Model manusia tidak utuh ini disebut dengan paradigma materialisme, manusia
yang hanya memikirkan kepuasan diri sehingga kurang sekali bahkan lupa
memikirkan untuk mengembangkan kecerdasan emosional dan kecerdasan
spiritual. Dengan demikian, model manusia tidak utuh ini memiliki IQ dan SQ
rendah yang menyebabkan manusia menjadi pribadi yang tidak percaya
adanya tuhan, berkarakter negatif dan kegelisahan di dalam hidupnya.

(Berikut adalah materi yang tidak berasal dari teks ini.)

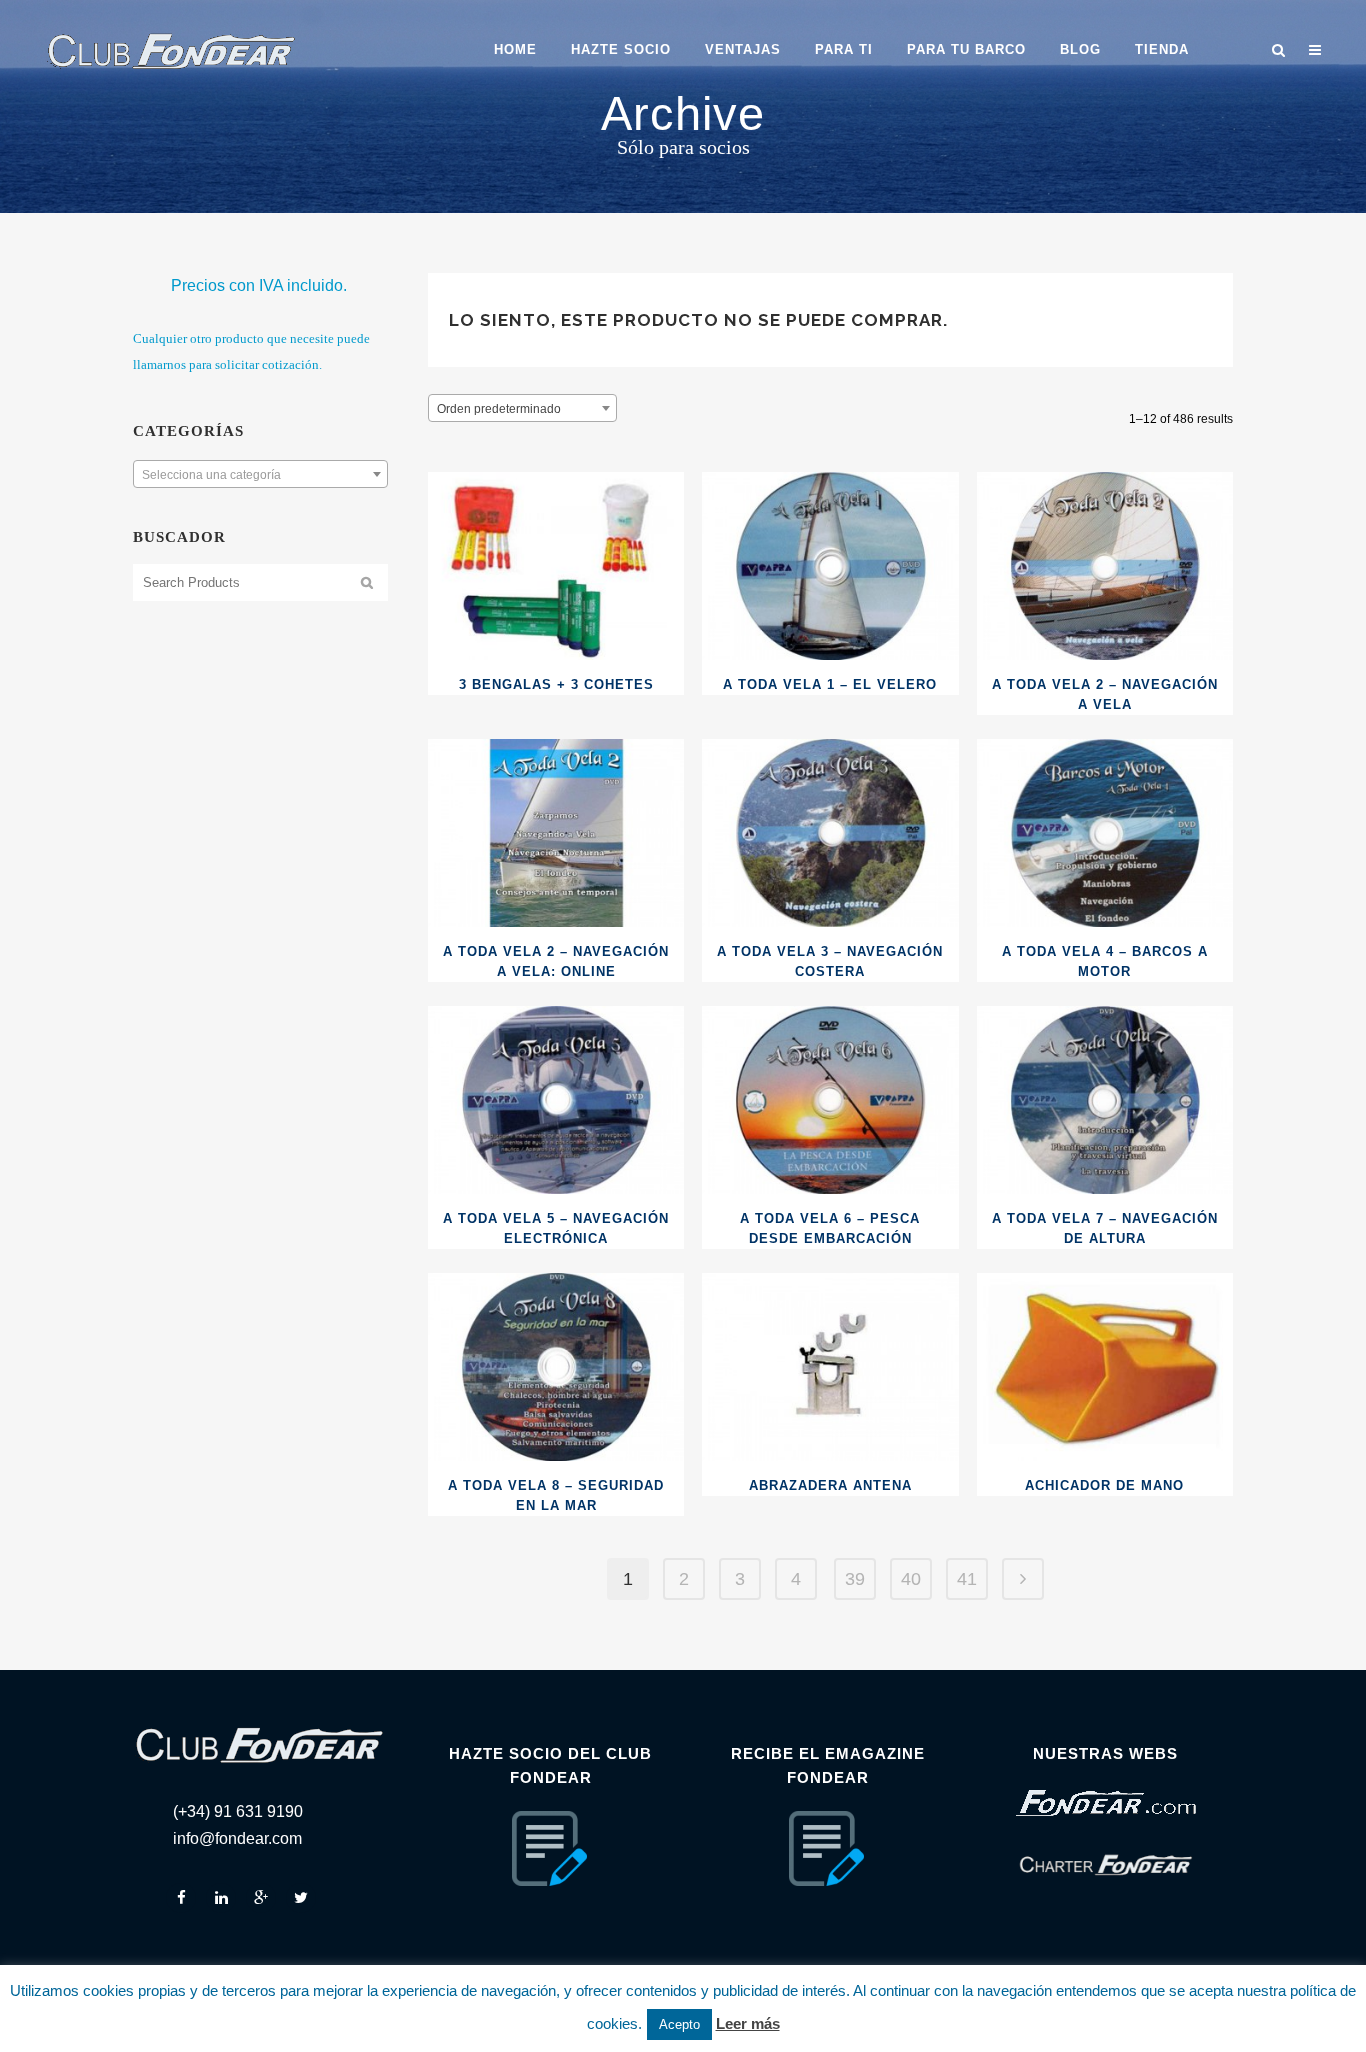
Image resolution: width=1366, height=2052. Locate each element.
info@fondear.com (237, 1838)
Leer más (748, 2023)
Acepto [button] (679, 2024)
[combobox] (260, 474)
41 (967, 1579)
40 (911, 1579)
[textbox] (260, 475)
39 (855, 1579)
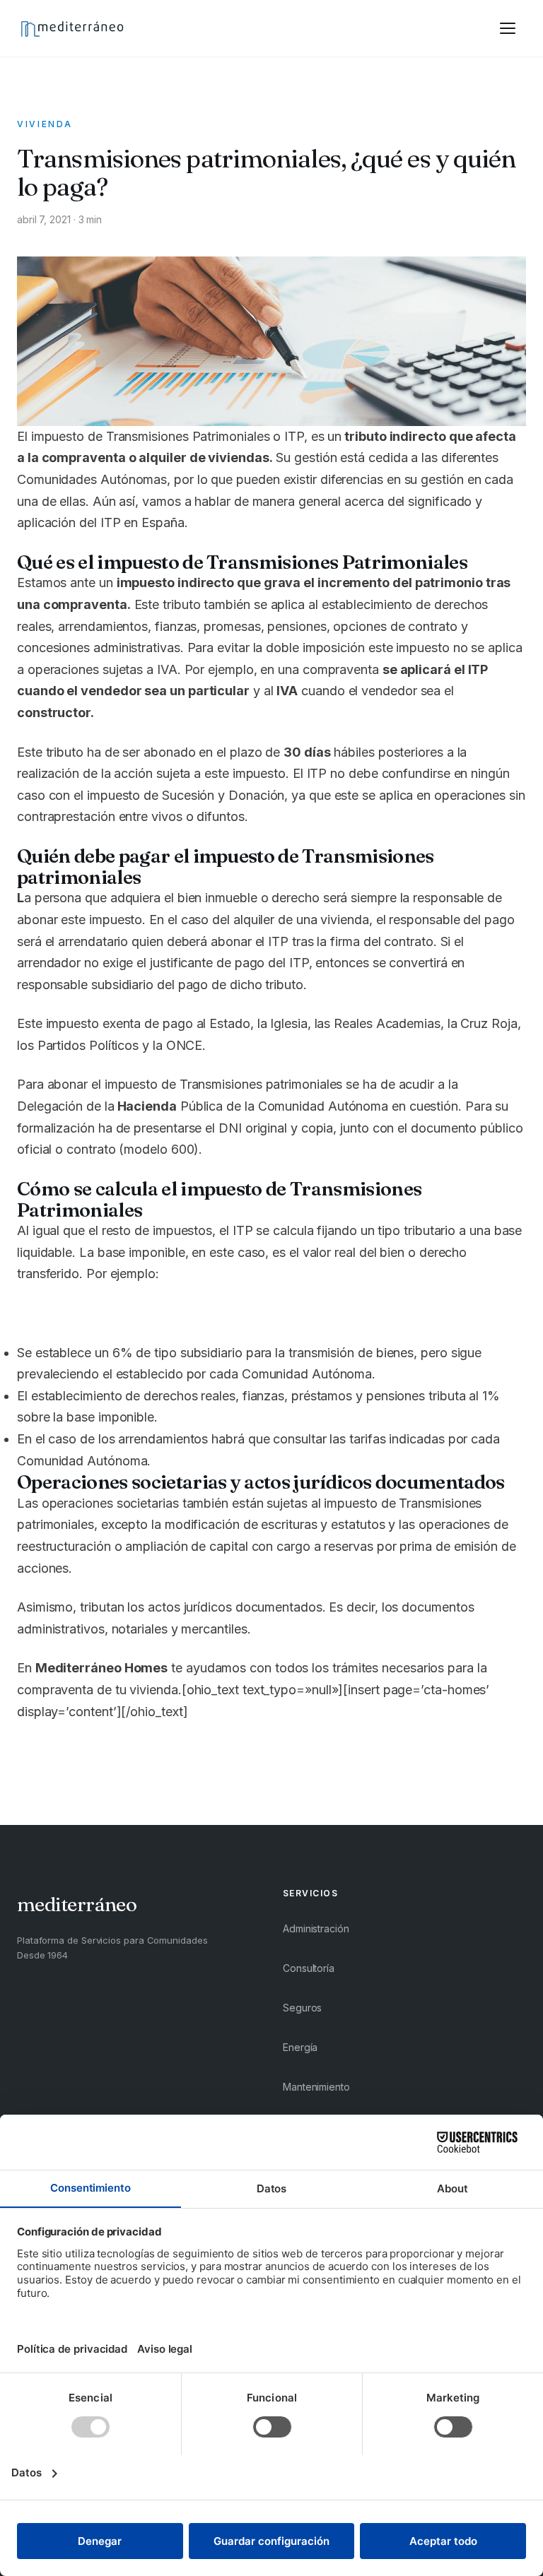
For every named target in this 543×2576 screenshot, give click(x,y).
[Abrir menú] (507, 28)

Sedangkan, model manusia utuh ini mengembangkan sikap dan perilaku agar
menyeimbangkan kualitas diri dengan pengetahuan intelektual, spiritual dan
sosial. Pada model manusia utuh ini memikirkan beberapa aspek yang dapat
dimanfaatkan untuk kebahagiaan, memikirikan untuk mengembangan IQ dan
SQ yang berguna bagi kehidupannnya. Jika manusia mengembangakn IQ dan
SQ maka pribadi manusia tersebut akan mengerti tentang etika, perilaku dan
keagamaan[ CITATION Ago09 \l 1033 ].
KESIMPULAN

Hakikat filsafat merupakan ilmu yang digunakan dalam seluruh aspek, baik
agama, etika, dan hukum. Pada seluruh aspek tersebut setiap elemen memiliki
kesatuan dan saling menyambung antar satu sama lain. Agama sebagai pedoman
untuk melakukan tindakan yang dapat menjadikan manusia untuk melakukan perilaku
yang lebih baik. Untuk melakukan perilaku yang lebih baik, manusia harus memahami
makna dari etika yang merupakan salah satu aspek dari filsafat. Jika memahami
makna dari etika, maka manusia tersebut mengerti tentang hukum yang telah buat
untuk mengatur seluruh tindakan dan perilaku manusia.
Model pengembangan manusia merupakan salah satu dari karakteristik antar
pembeda manusia satu dengan manusia yang lainya. Jika manusia memiliki model
pengembangan secara utuh maka manusia tersebut dapat memahami tentang aspek
dalam filsafatm begitu juga sebaliknya jika manusia memiliki model pengembangan
secara tidak utuh maka manusia tersebut mungkin masih belum memahami atau
hanya memahami salah satu dari aspek filsafat tersebut.
REFERENSI

Agoes, S., & Ardana, I. C. (2009). Etika Bisnis dan Profesi. Jakarta: Salemba Empat.
Amalia, S. (2019). Hakekat Agama Dalam Perspektif Filsafat Perenial. Indonesian
Journal of Islamic Theology and Philosophy, 1(1), 1-18.
Nasution, A. T. (2016). Filsafat Ilmu. Yogyakarta: Deepublish.